Com contato pessoal e profissional mediado por tecnologia, lives tomam conta de entretenimento e capacitação

Nas plataformas digitais, as lives sempre existiram. No entanto, o isolamento social e a pandemia do novo coronavírus intensificaram o fenômeno dos eventos ao vivo. Temas empresariais, de entretenimento, marketing, treinamento, balé, fitdance, pets e rituais religiosos são abordados.

Segundo dados do YouTube, as buscas por conteúdo ao vivo cresceram 4.900% no Brasil durante a quarentena, acompanhando um fenômeno mundial. Já o Instagram registrou um aumento de 70% no uso das lives – tanto para transmissão quanto para consumo.

Temas empresariais, de entretenimento, marketing, treinamento, balé, fitdance, pets e rituais religiosos são abordados  

“Tempo é o nosso bem mais escasso e mais democrático. Todo mundo tem as mesmas horas no dia. E é por essa razão que as lives são tão poderosas”, comenta Simone Cyrineu, CEO e fundadora da thanks for sharing. A startup investe na produção audiovisual de vídeos corporativos e inova no mercado com uma nova forma de comprar vídeos personalizados com estrutura digitalizada, tecnológica e online.

Assim como nos vídeos, as lives podem ter intuito de entretenimento, capacitação pessoal e profissional e diversas formas de aprendizagem. Durante a quarentena, com todos os contatos mediados pela tecnologia, o formato viralizou e passou a movimentar as pessoas e a economia brasileira, tornando-se assunto das conversas e foco dos negócios.

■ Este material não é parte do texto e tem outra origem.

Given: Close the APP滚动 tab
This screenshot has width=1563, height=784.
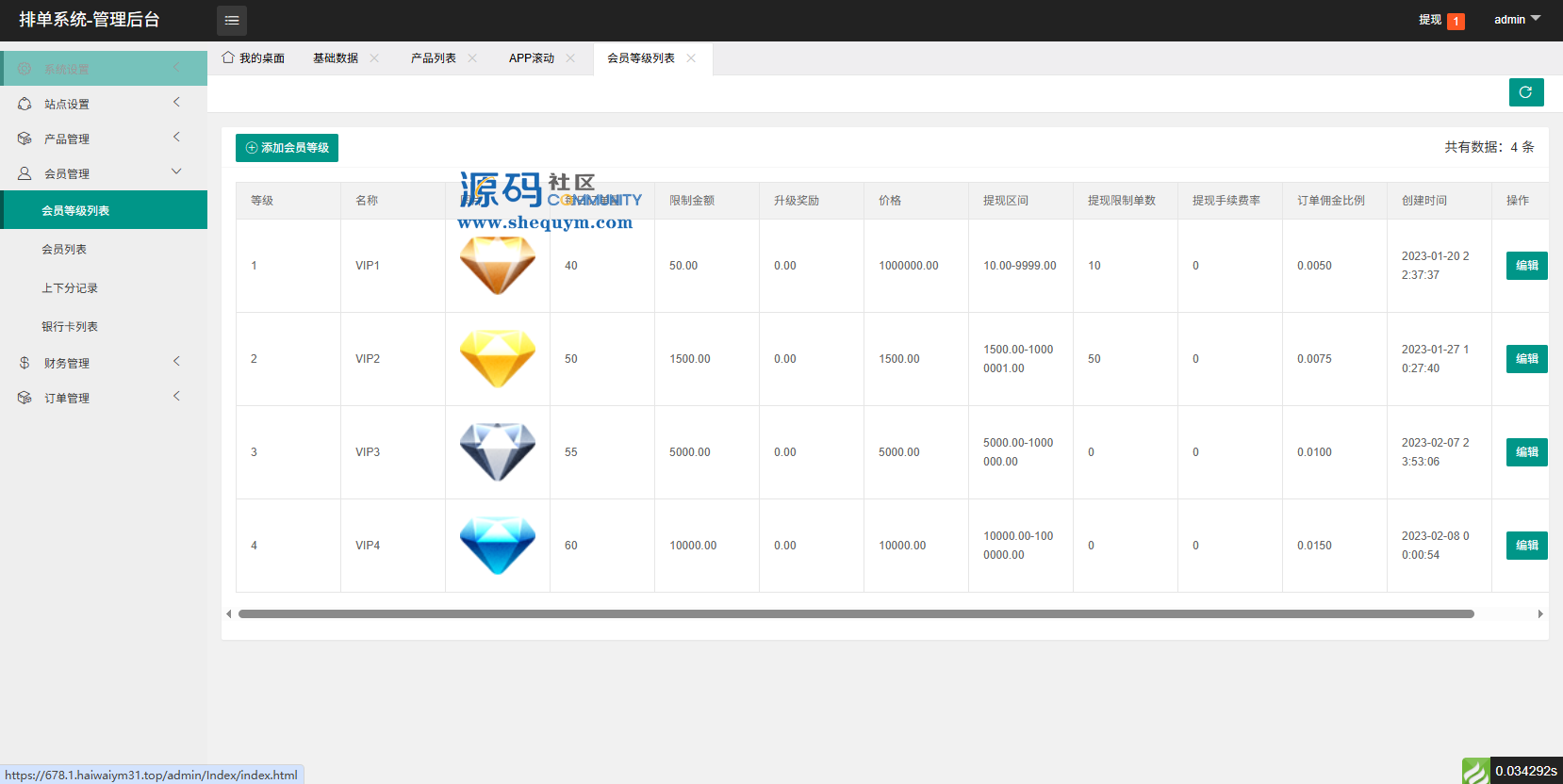Looking at the screenshot, I should pyautogui.click(x=570, y=58).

Com alto consumo de vídeos durante a quarentena, as lives são mais uma modalidade, além de YouTube, séries, filmes e notícias. Diante desse cenário, vídeos corporativos encontram dificuldade em viralizar e é esse gap que a thanks for sharing preenche no mercado audiovisual. A marca produz vídeos de alta qualidade de preços previsíveis presentes no site e com soluções personalizadas para as necessidades de cada empresa de todos os setores e tamanho.

Sobre o futuro das lives, Simone comenta: “se quiser dar uma espiada no futuro das lives, fique de olho nas realidades imersivas, que já são realidade. Agora imagine isso ao vivo.”